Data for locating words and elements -
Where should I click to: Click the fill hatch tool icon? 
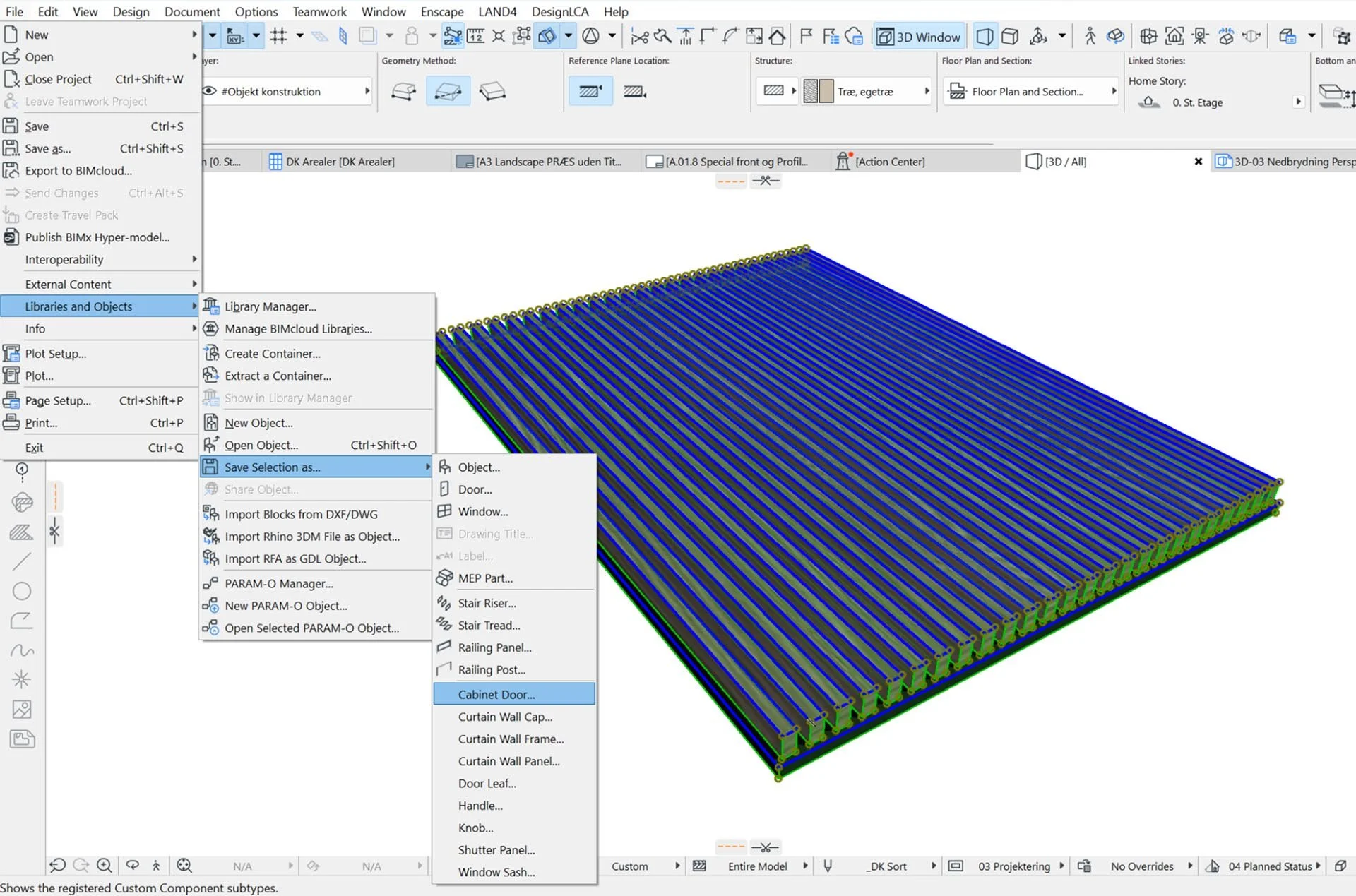[x=22, y=532]
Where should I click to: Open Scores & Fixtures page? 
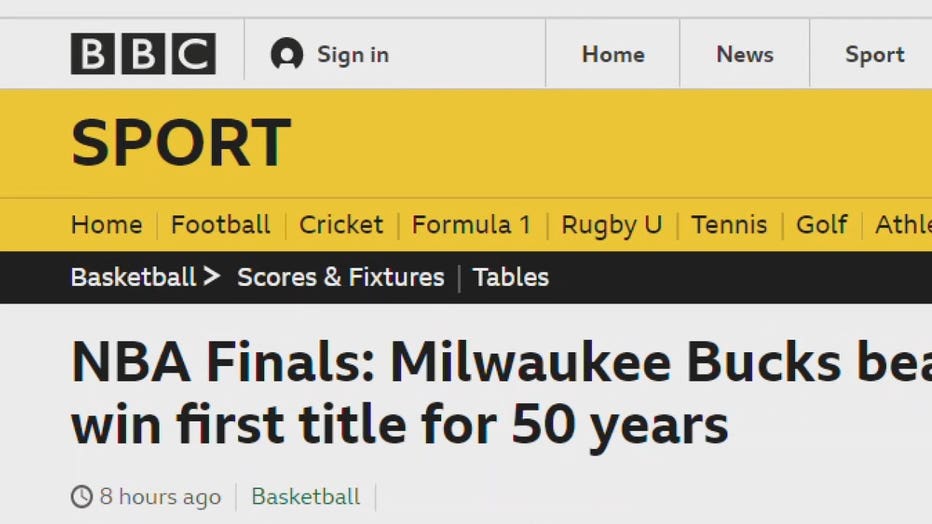click(341, 277)
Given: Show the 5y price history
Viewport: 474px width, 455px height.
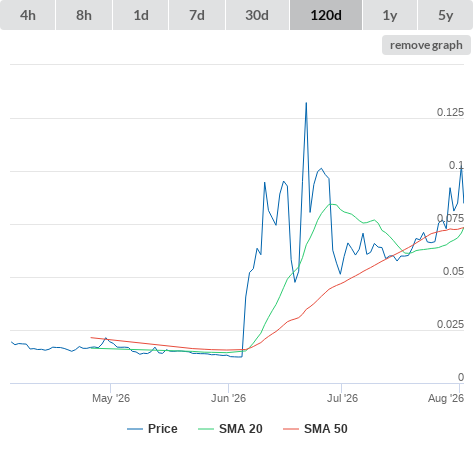Looking at the screenshot, I should 445,15.
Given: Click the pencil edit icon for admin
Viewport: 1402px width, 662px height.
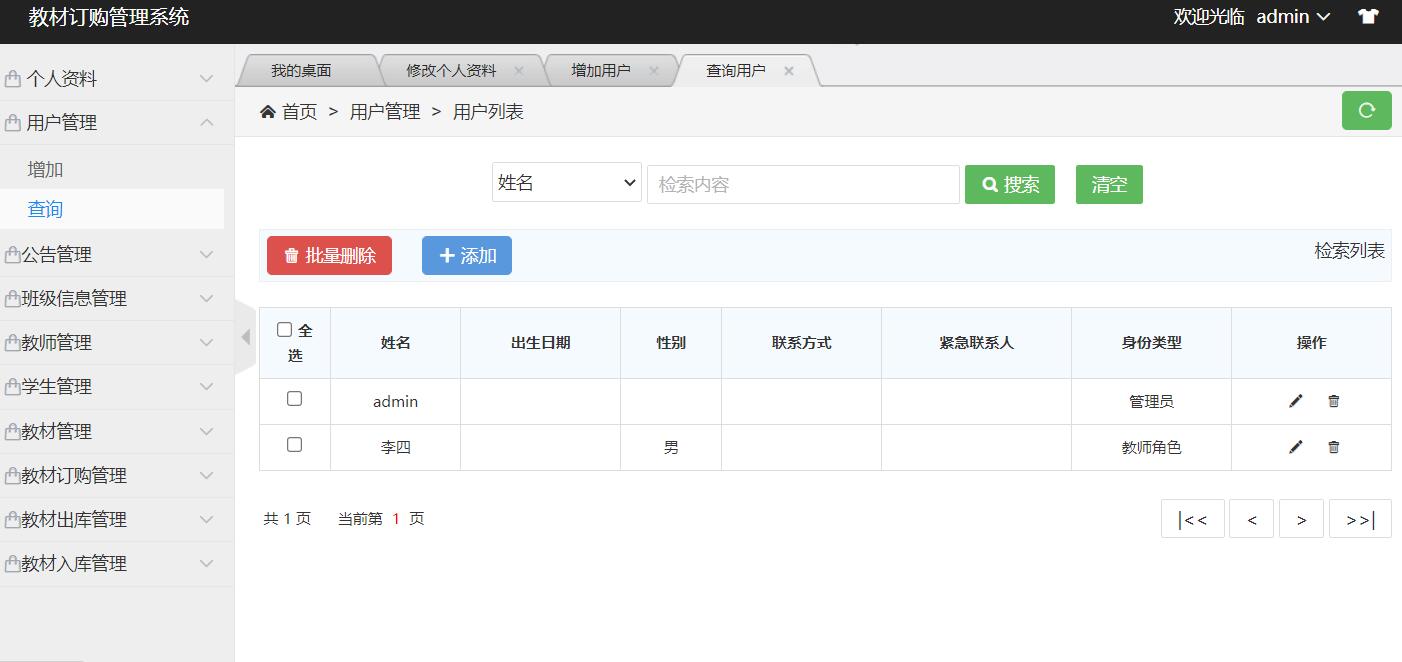Looking at the screenshot, I should [x=1296, y=401].
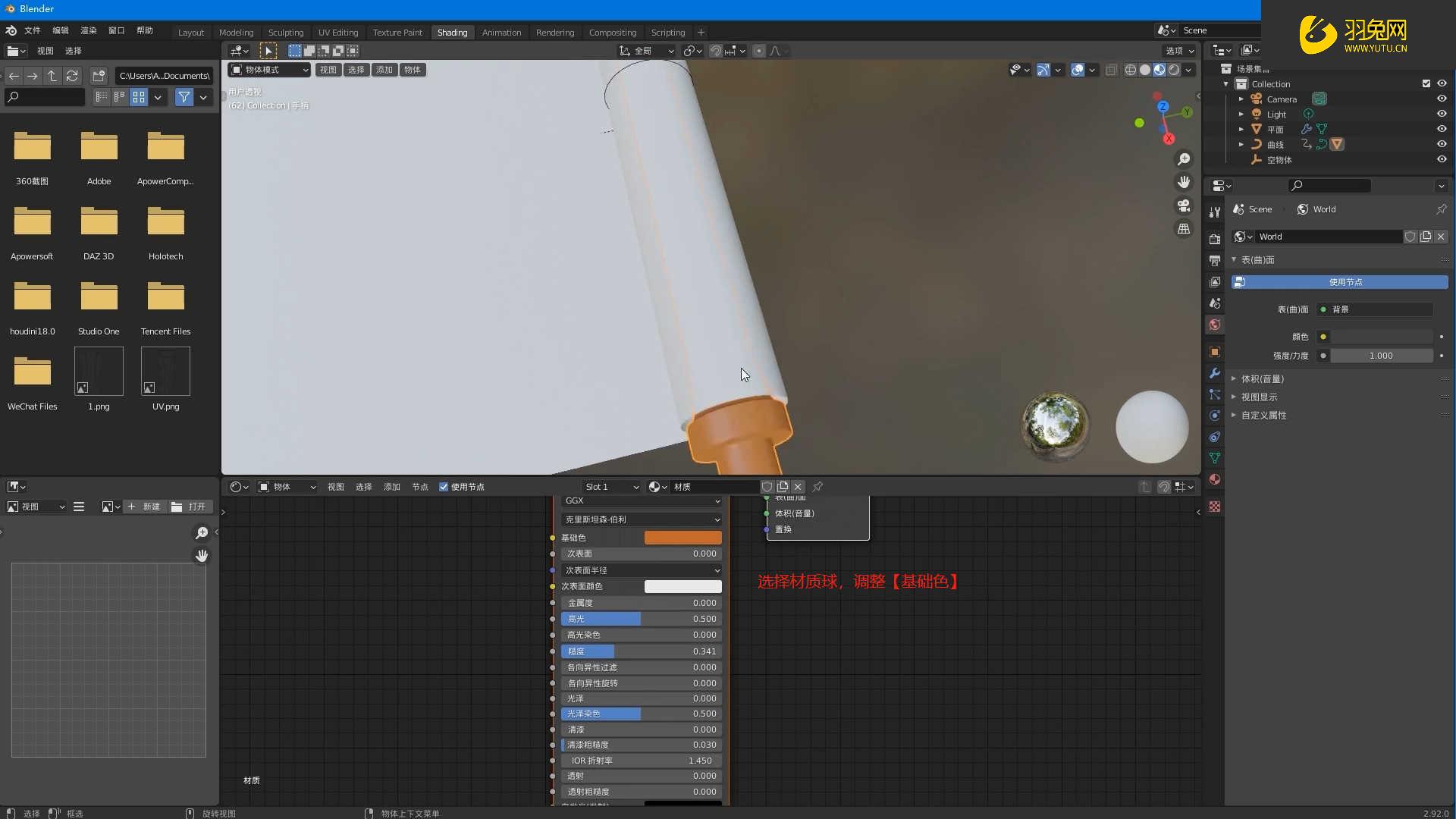Select the Physics properties tab icon

[1215, 416]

Problem statement - Copy every row above verbatim, including the coordinates, but leave out the pictures.

Answer for the task -
Where should I click to: Click the fill hatch tool icon? 
[x=22, y=532]
Where should I click to: Open Scores & Fixtures page? 
click(341, 277)
Given: Show the 5y price history
Viewport: 474px width, 455px height.
Looking at the screenshot, I should 445,15.
Given: Click the pencil edit icon for admin
Viewport: 1402px width, 662px height.
Looking at the screenshot, I should [x=1296, y=401].
Select the Physics properties tab icon

[1215, 416]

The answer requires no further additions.